=== Records provided ===

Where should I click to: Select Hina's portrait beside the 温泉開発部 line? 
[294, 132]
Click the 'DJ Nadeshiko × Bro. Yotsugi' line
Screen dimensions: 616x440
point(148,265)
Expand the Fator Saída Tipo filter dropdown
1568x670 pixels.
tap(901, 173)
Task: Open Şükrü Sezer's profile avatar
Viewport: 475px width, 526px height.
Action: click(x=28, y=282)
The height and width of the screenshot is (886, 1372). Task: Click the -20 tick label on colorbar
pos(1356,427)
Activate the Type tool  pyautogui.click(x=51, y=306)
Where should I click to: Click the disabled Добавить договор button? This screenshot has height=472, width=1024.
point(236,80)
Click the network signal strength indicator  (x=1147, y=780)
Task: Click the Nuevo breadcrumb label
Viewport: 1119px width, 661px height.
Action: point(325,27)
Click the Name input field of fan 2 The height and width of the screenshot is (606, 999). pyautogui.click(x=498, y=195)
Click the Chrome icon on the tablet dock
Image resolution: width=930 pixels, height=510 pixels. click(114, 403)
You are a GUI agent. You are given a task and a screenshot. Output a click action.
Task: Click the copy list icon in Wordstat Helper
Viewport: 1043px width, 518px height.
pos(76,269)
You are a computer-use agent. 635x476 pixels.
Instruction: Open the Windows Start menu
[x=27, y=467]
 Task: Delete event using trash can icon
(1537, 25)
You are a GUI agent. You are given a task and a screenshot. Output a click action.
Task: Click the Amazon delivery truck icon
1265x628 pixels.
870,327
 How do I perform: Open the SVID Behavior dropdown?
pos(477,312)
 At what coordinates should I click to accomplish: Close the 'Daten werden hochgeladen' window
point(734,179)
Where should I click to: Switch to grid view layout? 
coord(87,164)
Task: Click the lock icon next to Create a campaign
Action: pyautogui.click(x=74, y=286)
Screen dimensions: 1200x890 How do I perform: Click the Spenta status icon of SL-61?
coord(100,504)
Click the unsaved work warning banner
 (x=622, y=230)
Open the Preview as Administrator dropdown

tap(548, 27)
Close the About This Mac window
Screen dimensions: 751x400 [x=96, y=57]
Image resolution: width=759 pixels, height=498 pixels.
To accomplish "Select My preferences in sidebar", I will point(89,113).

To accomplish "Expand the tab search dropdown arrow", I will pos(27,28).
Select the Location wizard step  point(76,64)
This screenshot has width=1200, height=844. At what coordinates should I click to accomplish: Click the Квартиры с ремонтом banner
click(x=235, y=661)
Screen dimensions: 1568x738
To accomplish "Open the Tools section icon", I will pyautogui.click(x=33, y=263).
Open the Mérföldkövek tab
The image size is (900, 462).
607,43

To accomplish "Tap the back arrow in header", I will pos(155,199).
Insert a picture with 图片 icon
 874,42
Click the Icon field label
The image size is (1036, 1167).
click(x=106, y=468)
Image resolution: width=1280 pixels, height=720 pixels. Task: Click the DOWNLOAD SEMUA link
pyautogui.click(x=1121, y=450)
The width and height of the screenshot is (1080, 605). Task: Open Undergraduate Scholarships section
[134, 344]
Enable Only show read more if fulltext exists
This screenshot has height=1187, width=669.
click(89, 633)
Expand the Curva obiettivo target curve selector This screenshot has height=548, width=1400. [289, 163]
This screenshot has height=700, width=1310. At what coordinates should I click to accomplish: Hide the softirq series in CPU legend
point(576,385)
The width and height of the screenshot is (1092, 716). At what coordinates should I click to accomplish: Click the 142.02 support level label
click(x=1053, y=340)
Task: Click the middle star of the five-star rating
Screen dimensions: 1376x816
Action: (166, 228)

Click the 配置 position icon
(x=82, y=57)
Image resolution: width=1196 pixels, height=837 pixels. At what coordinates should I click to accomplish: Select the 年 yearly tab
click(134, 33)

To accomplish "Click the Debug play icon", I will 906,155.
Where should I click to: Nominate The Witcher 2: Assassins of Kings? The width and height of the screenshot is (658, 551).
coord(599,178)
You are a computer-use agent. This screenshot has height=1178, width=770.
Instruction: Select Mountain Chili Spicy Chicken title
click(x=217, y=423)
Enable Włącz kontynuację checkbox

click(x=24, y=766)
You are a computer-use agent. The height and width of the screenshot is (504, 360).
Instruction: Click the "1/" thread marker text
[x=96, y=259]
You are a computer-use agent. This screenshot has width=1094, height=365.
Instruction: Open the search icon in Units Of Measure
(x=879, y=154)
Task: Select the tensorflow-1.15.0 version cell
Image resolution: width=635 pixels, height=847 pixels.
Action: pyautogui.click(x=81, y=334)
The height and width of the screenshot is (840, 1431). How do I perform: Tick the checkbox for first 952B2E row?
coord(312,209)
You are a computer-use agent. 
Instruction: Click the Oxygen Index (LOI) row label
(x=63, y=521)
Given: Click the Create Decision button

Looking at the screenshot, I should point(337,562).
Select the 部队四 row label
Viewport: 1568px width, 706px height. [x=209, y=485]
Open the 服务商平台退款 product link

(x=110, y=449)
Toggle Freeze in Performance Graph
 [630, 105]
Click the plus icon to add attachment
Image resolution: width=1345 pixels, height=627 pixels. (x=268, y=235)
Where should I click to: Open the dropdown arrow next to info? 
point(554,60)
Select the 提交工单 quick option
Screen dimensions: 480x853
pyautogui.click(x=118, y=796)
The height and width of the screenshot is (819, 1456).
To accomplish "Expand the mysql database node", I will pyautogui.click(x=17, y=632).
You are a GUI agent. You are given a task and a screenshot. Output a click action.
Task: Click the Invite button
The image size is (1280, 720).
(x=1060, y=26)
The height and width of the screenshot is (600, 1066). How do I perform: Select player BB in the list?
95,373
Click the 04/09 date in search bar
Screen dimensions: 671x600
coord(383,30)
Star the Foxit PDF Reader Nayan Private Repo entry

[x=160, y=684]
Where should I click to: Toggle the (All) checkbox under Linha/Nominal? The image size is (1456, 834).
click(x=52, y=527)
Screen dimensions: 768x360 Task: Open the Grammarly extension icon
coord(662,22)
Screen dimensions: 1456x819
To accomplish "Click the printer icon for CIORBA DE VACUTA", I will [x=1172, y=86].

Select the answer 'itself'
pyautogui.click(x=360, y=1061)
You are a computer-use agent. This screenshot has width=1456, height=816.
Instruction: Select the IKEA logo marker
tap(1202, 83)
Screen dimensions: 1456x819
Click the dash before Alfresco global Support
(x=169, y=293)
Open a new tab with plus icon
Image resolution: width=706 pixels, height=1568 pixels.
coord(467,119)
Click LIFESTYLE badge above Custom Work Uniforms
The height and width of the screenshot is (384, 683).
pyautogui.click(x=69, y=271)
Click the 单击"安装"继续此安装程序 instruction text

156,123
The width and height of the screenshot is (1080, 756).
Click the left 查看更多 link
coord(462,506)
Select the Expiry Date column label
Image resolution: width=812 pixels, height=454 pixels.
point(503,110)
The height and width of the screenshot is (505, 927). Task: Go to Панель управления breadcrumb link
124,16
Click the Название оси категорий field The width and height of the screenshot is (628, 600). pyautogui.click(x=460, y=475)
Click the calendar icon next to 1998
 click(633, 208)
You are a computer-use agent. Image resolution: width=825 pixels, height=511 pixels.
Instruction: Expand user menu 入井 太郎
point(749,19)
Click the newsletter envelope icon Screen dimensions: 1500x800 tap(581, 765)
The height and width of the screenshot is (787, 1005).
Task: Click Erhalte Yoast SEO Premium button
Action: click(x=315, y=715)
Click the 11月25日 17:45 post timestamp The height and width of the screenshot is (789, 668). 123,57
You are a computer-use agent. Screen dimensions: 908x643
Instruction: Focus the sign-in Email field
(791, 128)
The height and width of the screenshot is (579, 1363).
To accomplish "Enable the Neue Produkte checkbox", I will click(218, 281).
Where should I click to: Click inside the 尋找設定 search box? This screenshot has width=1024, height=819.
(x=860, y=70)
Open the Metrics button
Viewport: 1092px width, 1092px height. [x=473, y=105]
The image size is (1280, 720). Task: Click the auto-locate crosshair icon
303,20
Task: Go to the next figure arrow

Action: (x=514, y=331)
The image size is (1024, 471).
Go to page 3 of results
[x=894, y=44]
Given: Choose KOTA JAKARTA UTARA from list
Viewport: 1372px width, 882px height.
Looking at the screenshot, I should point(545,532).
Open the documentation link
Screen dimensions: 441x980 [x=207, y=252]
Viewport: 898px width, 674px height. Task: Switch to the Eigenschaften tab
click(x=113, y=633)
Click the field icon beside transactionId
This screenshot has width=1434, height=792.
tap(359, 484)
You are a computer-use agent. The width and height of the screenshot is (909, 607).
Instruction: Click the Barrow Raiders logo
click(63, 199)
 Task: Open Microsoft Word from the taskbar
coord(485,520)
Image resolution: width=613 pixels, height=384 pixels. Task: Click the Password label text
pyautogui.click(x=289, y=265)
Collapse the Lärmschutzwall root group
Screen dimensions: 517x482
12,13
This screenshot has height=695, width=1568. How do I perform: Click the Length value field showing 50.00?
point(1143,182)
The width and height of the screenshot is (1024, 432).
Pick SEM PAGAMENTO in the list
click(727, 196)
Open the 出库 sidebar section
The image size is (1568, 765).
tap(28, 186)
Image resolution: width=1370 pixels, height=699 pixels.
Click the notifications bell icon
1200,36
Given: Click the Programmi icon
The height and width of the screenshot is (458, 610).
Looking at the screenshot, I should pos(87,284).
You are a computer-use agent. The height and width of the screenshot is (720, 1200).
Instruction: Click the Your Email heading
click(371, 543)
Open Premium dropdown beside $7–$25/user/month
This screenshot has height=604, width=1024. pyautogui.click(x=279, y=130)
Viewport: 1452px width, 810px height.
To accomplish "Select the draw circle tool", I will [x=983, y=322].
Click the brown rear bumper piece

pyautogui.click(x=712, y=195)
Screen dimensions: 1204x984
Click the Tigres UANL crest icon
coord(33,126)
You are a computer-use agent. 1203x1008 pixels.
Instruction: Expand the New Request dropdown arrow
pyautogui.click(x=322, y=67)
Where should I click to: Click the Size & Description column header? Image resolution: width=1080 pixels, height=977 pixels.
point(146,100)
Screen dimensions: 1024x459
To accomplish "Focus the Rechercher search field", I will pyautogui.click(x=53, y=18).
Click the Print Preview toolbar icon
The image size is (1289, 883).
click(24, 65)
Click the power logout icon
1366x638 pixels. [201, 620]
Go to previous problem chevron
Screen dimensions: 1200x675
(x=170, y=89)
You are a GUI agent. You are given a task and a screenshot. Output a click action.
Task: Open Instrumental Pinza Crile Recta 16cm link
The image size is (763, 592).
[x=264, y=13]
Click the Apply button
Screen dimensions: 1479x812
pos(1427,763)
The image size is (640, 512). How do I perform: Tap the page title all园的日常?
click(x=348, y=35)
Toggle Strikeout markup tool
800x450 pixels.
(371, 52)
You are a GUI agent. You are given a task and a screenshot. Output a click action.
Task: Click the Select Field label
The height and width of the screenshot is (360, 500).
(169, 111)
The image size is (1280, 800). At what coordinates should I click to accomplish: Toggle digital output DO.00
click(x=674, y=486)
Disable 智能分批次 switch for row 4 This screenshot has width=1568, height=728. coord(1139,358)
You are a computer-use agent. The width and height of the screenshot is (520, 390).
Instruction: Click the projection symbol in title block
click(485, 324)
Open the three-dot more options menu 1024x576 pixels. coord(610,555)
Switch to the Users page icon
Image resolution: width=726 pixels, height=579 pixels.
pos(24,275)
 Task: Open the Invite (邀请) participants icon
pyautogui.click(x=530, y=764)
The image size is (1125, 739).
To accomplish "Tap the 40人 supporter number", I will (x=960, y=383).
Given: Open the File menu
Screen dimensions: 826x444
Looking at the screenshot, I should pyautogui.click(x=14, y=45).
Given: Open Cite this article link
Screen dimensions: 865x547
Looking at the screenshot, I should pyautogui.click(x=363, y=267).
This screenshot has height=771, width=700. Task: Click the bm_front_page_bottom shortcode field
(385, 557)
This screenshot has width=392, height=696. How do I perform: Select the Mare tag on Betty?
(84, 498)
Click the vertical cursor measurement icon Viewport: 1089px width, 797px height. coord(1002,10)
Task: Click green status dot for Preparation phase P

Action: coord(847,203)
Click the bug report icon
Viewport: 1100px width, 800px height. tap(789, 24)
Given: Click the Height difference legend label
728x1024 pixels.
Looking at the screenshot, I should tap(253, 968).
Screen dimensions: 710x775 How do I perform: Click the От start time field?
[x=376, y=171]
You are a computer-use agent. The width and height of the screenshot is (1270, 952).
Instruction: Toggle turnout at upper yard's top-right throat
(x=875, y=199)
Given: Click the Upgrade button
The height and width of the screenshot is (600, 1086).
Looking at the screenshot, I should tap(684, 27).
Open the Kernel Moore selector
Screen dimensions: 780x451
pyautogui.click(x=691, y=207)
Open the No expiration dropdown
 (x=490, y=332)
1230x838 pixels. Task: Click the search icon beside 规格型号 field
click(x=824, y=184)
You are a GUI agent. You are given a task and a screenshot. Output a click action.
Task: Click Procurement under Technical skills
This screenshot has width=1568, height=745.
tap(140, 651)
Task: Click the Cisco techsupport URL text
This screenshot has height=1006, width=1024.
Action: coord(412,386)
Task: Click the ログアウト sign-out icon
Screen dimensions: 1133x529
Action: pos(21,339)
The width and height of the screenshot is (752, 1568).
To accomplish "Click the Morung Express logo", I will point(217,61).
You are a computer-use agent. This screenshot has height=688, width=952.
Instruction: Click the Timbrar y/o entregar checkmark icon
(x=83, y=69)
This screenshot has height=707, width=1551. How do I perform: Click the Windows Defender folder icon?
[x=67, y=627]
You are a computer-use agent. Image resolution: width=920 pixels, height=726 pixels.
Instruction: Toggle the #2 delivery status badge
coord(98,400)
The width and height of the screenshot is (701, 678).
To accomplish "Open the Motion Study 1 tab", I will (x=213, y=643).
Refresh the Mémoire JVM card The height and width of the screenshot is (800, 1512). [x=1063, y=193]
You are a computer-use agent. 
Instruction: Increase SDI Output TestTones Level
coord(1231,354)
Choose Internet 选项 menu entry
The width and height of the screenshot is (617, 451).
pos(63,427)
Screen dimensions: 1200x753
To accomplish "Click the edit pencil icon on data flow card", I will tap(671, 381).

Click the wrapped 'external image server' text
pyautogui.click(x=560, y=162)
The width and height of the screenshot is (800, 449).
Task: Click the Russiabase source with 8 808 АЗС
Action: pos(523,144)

===

◆ **Work required**:
Taking the entries above, print exactly the lines starting at the line with "is (504, 360)." and ending at the line with "Task: Select the", both included.

◆ **Answer below**:
You are a computer-use agent. The height and width of the screenshot is (504, 360).
Instruction: Click the "1/" thread marker text
[x=96, y=259]
You are a computer-use agent. This screenshot has width=1094, height=365.
Instruction: Open the search icon in Units Of Measure
(x=879, y=154)
Task: Select the tensorflow-1.15.0 version cell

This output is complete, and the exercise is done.